--- Excerpted records ---

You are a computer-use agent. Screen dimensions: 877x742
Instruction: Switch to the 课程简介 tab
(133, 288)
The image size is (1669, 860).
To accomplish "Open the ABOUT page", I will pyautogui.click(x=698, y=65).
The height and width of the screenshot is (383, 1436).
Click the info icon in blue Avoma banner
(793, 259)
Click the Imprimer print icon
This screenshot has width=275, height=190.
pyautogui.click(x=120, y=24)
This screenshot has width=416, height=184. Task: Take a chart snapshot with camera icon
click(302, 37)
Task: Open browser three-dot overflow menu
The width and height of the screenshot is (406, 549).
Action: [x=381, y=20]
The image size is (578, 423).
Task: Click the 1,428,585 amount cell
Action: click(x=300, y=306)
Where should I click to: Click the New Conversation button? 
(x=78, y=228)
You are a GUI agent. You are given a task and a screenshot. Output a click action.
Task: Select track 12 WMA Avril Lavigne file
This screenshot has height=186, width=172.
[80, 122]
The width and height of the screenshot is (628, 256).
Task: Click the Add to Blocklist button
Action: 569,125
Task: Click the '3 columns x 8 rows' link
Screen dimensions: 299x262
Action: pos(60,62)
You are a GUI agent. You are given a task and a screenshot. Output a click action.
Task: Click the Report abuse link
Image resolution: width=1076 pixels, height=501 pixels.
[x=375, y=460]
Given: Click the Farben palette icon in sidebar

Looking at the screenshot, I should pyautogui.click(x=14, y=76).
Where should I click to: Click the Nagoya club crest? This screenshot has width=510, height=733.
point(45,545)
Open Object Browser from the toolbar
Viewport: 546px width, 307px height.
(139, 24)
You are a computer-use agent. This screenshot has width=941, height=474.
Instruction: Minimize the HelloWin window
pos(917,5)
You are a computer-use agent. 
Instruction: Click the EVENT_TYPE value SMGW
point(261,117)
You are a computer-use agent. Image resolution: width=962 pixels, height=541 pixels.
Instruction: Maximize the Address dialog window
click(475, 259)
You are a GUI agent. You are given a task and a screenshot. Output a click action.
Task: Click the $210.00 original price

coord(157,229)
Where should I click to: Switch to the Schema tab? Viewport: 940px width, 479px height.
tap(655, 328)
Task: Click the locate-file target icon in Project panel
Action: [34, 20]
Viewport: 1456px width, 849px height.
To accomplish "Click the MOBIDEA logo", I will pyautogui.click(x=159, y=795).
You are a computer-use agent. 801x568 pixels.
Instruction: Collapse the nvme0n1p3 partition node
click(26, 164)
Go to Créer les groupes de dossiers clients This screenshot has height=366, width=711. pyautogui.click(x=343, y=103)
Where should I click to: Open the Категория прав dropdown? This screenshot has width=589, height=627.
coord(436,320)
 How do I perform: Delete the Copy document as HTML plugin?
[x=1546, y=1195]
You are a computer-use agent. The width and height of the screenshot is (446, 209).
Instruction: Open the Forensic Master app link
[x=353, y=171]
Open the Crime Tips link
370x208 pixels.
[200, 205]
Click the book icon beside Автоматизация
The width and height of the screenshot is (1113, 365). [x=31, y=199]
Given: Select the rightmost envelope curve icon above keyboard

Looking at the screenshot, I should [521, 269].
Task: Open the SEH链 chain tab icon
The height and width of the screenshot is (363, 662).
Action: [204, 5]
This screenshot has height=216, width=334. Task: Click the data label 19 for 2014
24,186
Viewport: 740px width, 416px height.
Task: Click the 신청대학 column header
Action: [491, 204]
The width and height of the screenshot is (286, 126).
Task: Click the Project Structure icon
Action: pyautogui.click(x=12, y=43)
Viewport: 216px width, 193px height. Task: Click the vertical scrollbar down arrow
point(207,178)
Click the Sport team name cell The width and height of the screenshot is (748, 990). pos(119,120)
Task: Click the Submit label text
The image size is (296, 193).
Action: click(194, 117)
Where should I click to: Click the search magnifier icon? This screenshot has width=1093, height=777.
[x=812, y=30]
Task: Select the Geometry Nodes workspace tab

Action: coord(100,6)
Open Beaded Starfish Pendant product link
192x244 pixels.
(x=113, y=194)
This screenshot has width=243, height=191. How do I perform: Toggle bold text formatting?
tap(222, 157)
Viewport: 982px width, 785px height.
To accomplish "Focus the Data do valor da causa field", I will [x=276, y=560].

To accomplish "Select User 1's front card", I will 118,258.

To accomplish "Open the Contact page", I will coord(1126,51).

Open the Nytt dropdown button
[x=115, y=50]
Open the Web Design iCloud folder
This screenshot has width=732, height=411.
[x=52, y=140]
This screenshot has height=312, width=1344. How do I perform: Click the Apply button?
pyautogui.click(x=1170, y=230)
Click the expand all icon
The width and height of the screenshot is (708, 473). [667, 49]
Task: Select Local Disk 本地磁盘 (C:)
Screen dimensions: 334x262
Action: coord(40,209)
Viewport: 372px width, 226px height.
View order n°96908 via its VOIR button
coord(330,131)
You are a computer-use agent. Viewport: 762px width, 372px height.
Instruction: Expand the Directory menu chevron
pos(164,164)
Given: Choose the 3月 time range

---

Given the word "accomplish", show every line of the records that contains it.

To accomplish "Open the ABOUT page", I will pyautogui.click(x=698, y=65).
To accomplish "Click the MOBIDEA logo", I will pyautogui.click(x=159, y=795).
To accomplish "Focus the Data do valor da causa field", I will [x=276, y=560].
To accomplish "Select User 1's front card", I will 118,258.
To accomplish "Open the Contact page", I will coord(1126,51).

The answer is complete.